Exercise task
Rewrite the listing from the line containing "Select the bar for Memphis, TN" down through the line containing "point(622,96)", switching "Screen dimensions" to "Viewport size" each time it appears and leaving everything else unchanged.

Entries shown
START
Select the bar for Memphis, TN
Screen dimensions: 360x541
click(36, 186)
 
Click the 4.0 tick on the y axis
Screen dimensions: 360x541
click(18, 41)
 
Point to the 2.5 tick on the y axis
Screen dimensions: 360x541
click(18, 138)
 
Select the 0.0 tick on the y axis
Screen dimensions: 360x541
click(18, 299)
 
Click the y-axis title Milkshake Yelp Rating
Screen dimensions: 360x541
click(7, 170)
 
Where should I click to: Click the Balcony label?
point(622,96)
END
START
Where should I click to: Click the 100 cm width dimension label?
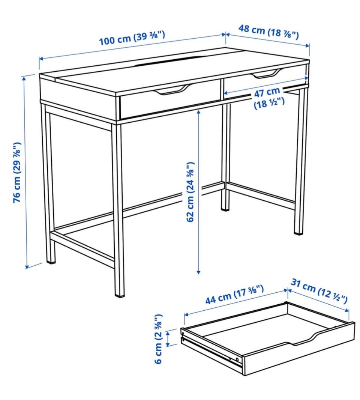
END
Completed task
Select the bar for Memphis, TN
Viewport size: 360x541
click(36, 186)
 
Click the 4.0 tick on the y axis
Viewport size: 360x541
click(18, 41)
 
Point to the 2.5 tick on the y axis
Viewport size: 360x541
click(18, 138)
 
Select the 0.0 tick on the y axis
Viewport size: 360x541
click(18, 299)
 
Click the y-axis title Milkshake Yelp Rating
Viewport size: 360x541
click(7, 170)
 
Where should I click to: Click the Balcony label?
point(622,96)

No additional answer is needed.